The Web is a vast and rapidly growing information repository in which data are usually presented using friendly formats, which makes it difficult to extract relevant data from various sources. So web data extractors are used to extract the data from the web pages in order to feed automated processes.web data extraction techniques are usually based on extraction rules that require maintenance if web sources change. In this paper introduced a Featured ternary tree based approach to extract the data from the web pages that share a common pattern, based on this tree generate the regular expression and later it can be used to extract the data from the similar web documents.

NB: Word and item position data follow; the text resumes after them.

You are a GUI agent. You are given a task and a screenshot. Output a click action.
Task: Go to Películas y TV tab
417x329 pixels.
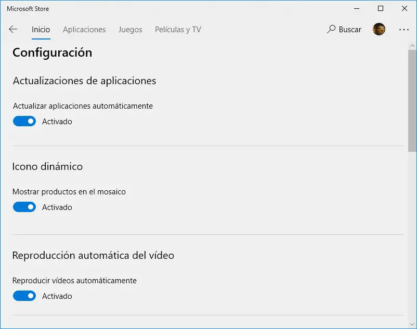pyautogui.click(x=178, y=30)
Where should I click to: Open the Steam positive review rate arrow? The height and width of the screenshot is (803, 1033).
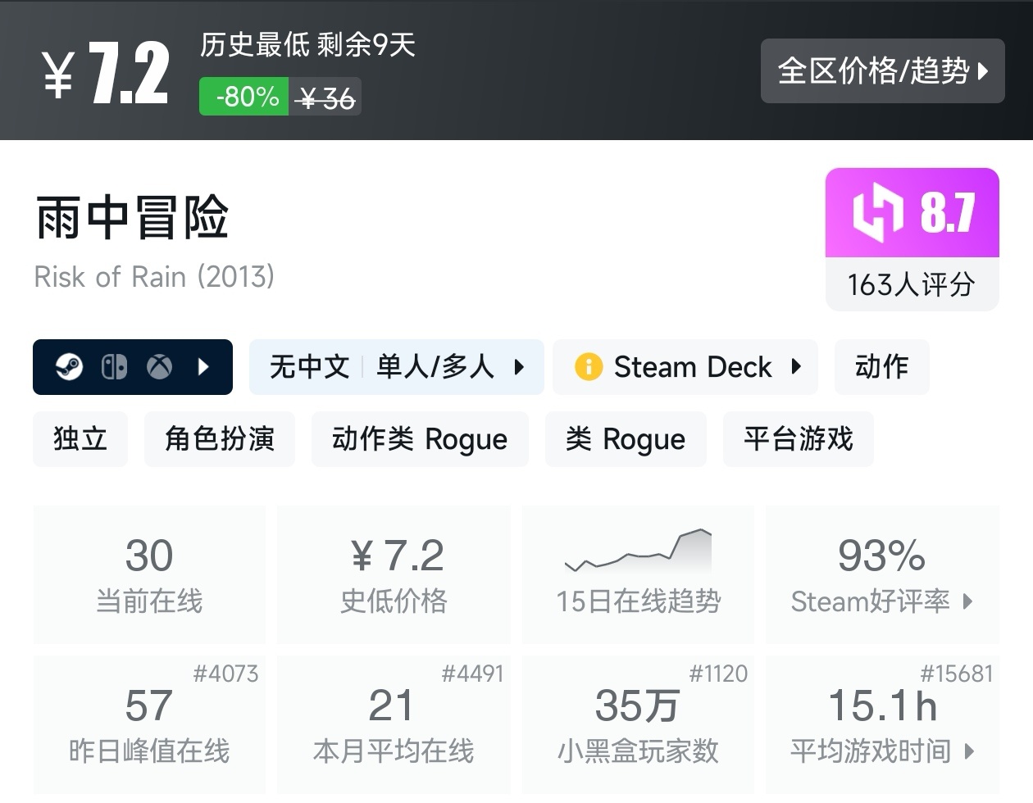[x=968, y=601]
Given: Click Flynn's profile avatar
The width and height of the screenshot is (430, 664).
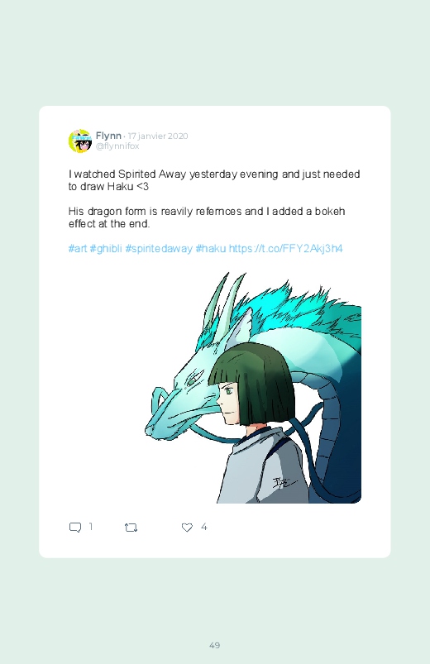Looking at the screenshot, I should [x=80, y=141].
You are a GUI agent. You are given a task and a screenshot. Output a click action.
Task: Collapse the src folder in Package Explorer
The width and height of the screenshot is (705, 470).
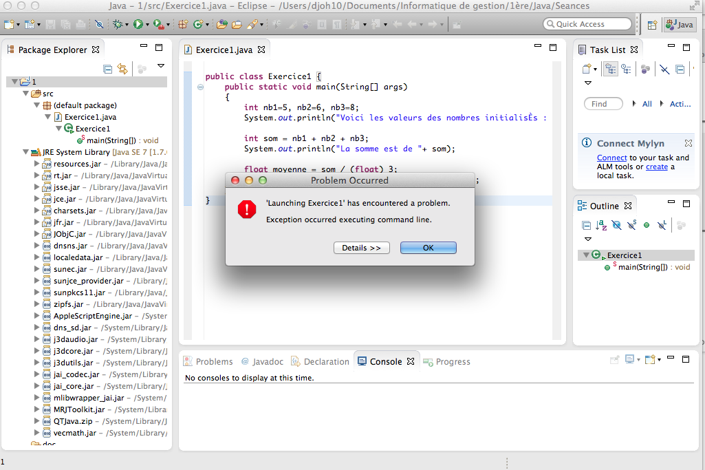pyautogui.click(x=25, y=93)
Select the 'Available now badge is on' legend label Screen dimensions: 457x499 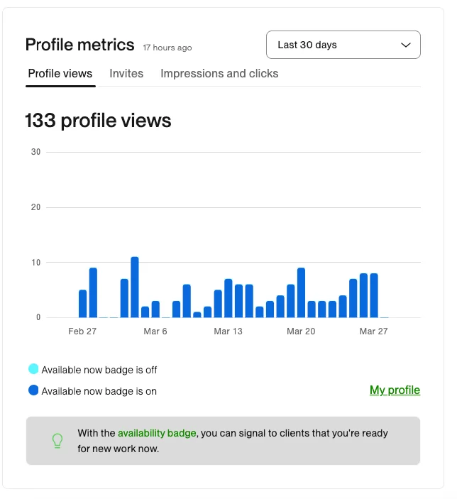point(99,391)
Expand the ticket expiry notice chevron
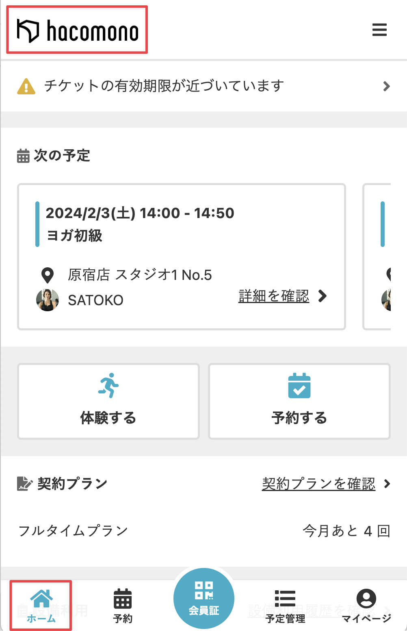Viewport: 407px width, 631px height. (x=386, y=86)
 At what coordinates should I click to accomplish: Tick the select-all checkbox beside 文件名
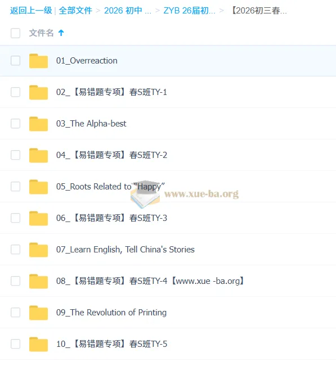(15, 33)
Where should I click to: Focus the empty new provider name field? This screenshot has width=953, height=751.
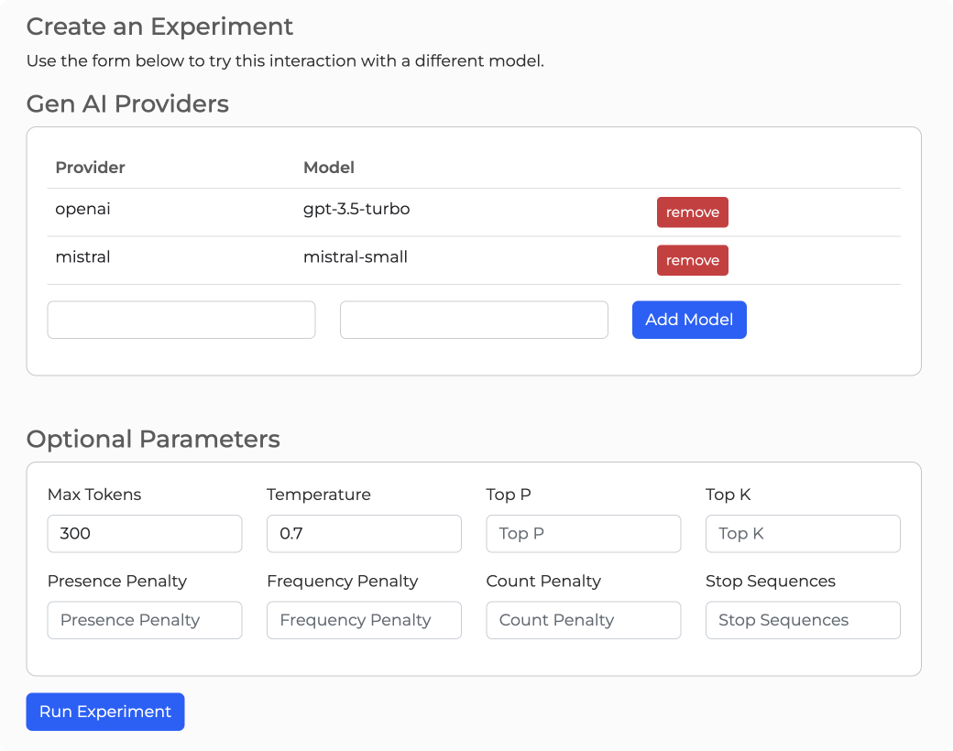coord(181,320)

Keywords: data extraction, wrapper induction, Data alignment, pattern mining

References

  1. H. A. Sleiman and R. Corchuelo,” Trinity: On Using Trinary Trees for unsupervised web data extraction” IEEE Trans.Knowl.DataEng., vol.26, No.6, June 2014.
  2. C.-H. Chang, M. Kayed, M. R. Girgis, and K. F. Shaalan, “A survey of web information extraction systems,” IEEE Trans. Knowl. Data Eng., vol. 18, no. 10, pp. 1411–1428, Oct. 2006.
  3. C.-N. Hsu and M.-T. Dung, “Generating finite-state transducers for semi-structured data extraction from the web,” Inform. Syst., vol. 23, no. 8, pp. 521–538, Dec. 1998.
  4. C.-H. Chang and S.-C. Kuo, “OLERA: Semi supervised web-data extraction with visual support,” IEEE Intell. Syst., vol. 19, no. 6, pp. 56–64, Nov./Dec. 2004.
  5. V. Crescenzi, G. Mecca, and P. Merialdo, “Road runner: Towards automatic data extraction from large web sites,” in Proc. 27th Int. Conf. VLDB, Rome, Italy, 2001, pp. 109– 118.
  6. C.-H.Chang and S.-C. Lui, “IEPAD: Information extraction based on pattern discovery,” in Proc. 10th Int. Conf. WWW, Hong Kong, China, 2001, pp. 681–688.
  7. A. Arasu and H. Garcia-Molina, “Extracting structured data from web pages,” in Proc. 2003 ACM SIGMOD, San Diego, CA, USA, pp. 337–348.
  8. B. Liu and Y. Zhai, “NET: A system for extracting web data from flat and nested data records,” in Proc. 6th Int. Conf. WISE, New York, NY, USA, 2005, pp. 487–495.
  9. M. Kayed and C.-H. Chang, “FiVaTech: Page-level web data extraction from template pages,” IEEE Trans. Knowl. Data Eng., vol. 22, no. 2, pp. 249–263, Feb. 2010.
  10. J. Wang and F. Lochovsky. 'Wrapper Induction based on nested pattern discovery.' , Technical Report HKUSTCS-27-02, Dept. of Computer Science, Hong Kong U. of Science and Technology, 2002
  11. Tai, K. The tree-to-tree correction problem. J. ACM, 26(3):422–433, 1979
  12. D. Freitag, “Information extraction from HTML: Application of a general machine learning approach,” in Proc. 15th Nat/10th Conf.AAAI/IAAI, Menlo Park, CA, USA, 1998, pp. 517–523.
Back

Disclaimer: All papers published in IJRST will be indexed on Google Search Engine as per their policy.

We are one of the best in the field of watches and we take care of the needs of our customers and produce replica watches of very good quality as per their demands.